Exercise goal — Among the lines below, copy exactly those from the one with "You are a computer-use agent. Image" through the one with "You are a computer-use agent. Viewport: 279px", counting both ends.

Stored items:
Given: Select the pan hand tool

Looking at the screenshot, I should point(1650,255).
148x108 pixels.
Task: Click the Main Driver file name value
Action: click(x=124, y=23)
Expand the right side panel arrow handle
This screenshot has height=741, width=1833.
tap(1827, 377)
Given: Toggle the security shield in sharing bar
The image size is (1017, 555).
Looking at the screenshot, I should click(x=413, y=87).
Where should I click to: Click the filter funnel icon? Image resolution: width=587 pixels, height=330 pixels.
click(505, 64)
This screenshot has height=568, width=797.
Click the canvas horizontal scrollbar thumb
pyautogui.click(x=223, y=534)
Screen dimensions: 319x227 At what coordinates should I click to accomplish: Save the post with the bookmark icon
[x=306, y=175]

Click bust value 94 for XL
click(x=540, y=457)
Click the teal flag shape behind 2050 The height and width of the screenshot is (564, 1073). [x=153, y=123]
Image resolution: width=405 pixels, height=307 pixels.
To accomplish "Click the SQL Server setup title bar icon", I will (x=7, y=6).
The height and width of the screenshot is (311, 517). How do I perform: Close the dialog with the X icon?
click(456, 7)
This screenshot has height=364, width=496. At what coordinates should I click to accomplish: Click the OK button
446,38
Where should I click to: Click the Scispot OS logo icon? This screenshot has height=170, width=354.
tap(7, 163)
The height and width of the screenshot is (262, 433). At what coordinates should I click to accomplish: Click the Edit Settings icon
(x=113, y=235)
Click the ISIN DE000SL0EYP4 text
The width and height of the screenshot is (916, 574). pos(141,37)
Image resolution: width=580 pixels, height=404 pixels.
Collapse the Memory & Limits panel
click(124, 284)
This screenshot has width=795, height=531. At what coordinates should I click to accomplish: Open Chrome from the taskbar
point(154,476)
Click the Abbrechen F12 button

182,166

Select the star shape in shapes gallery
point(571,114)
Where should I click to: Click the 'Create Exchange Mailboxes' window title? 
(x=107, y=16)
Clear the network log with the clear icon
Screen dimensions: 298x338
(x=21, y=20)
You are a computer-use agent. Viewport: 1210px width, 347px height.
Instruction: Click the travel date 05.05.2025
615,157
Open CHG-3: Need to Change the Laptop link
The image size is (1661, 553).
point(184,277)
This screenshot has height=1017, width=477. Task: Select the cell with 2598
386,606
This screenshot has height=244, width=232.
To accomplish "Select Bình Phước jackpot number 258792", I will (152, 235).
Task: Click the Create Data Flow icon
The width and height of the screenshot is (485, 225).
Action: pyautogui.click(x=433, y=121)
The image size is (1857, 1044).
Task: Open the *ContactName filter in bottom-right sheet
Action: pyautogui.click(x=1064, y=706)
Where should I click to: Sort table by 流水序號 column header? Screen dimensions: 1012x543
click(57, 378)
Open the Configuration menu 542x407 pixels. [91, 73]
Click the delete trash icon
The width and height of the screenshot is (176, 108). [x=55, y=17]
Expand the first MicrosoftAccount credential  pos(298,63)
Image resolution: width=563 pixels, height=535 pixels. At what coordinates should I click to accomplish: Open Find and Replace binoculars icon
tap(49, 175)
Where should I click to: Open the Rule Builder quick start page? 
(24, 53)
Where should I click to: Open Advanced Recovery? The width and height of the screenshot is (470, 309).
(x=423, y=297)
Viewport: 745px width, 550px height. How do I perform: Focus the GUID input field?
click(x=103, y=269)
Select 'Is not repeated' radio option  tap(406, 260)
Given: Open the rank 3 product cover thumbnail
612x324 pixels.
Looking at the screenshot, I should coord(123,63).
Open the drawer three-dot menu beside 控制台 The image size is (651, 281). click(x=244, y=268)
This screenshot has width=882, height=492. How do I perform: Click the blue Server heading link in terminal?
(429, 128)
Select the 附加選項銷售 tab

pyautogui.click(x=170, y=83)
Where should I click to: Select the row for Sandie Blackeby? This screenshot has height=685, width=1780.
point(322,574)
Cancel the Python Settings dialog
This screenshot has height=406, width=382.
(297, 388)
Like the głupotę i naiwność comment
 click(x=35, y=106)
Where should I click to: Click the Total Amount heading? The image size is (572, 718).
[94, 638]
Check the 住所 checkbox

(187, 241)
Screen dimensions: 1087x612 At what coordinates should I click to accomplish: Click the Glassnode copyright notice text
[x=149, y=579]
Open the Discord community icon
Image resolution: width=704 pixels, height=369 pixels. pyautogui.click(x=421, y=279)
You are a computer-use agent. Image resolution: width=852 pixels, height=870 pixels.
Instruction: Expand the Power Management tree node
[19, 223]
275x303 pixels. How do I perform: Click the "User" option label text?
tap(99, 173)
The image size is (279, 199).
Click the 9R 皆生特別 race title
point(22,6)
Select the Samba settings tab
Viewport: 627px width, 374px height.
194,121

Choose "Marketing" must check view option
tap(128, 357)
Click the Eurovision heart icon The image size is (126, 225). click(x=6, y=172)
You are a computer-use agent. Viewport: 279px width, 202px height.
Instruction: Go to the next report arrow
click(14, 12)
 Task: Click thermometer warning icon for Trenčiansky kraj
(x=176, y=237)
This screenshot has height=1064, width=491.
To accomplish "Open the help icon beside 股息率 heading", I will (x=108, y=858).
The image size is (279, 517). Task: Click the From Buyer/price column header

Expected answer —
You are a computer-use agent. Image resolution: width=852 pixels, height=870 pixels.
Instruction: Expand the Power Management tree node
[19, 223]
275x303 pixels. How do I perform: Click the "User" option label text?
tap(99, 173)
The image size is (279, 199).
Click the 9R 皆生特別 race title
point(22,6)
Select the Samba settings tab
Viewport: 627px width, 374px height.
194,121

Choose "Marketing" must check view option
tap(128, 357)
Click the Eurovision heart icon The image size is (126, 225). click(x=6, y=172)
You are a computer-use agent. Viewport: 279px width, 202px height.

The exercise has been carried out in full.